1531: Henry VIII is recognized as the supreme head of the Church of England.
1815: News of the Treaty of Ghent, ending the War of 1812, finally reaches the United States.
1904: President Theodore Roosevelt proclaims strict neutrality for the United States in the Russo-Japanese War.
1936: The Reich arrests 150 Catholic youth leaders in Berlin.
1945: The meeting of President Franklin Roosevelt, Prime Minister Winston Churchill and Marshal Joseph Stalin in Yalta, adjourns.
1951: U.N. forces push north across the 38th parallel for the second time in the Korean War.
1953: Walt Disney's film Peter Pan premieres.
1954: A 75,000-watt light bulb is lit at the Rockefeller Center in New York, to commemorate the 75th anniversary of Thomas Edison's first light bulb.
1959: Iran turns down Soviet aid in favor of a U.S. proposal for aid.
1962: Poet and novelist Sylvia Plath commits suicide in London at age 30.
1964: Cambodian Prince Sihanouk blames the United States for a South Vietnamese air raid on a village in his country.
1965: President Lyndon Johnson orders air strikes against targets in North Vietnam, in retaliation for guerrilla attacks on the American military in South Vietnam.
1966: Vice President Hubert Humphrey begins a tour of Vietnam.

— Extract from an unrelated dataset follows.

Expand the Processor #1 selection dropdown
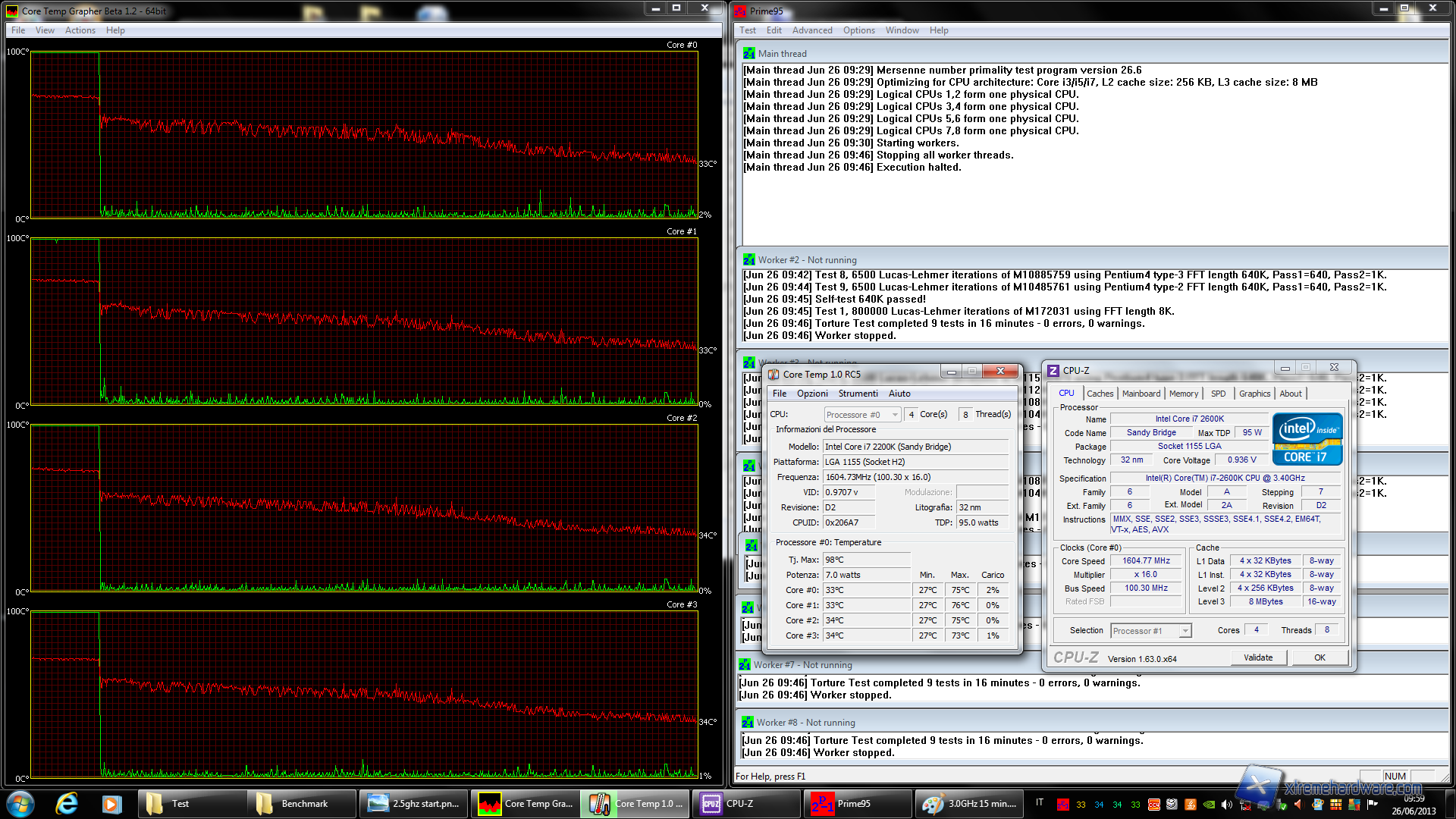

1974: Communist-led rebels shower artillery fire into a crowded area of Phnom Pehn, killing 139 and injuring 46 others.
1975: Margaret Thatcher becomes the first woman to lead the British Conservative Party.
1990: South African political leader Nelson Mandela is released from prison in Paarl, South Africa, after serving more than 27 years of a life sentence.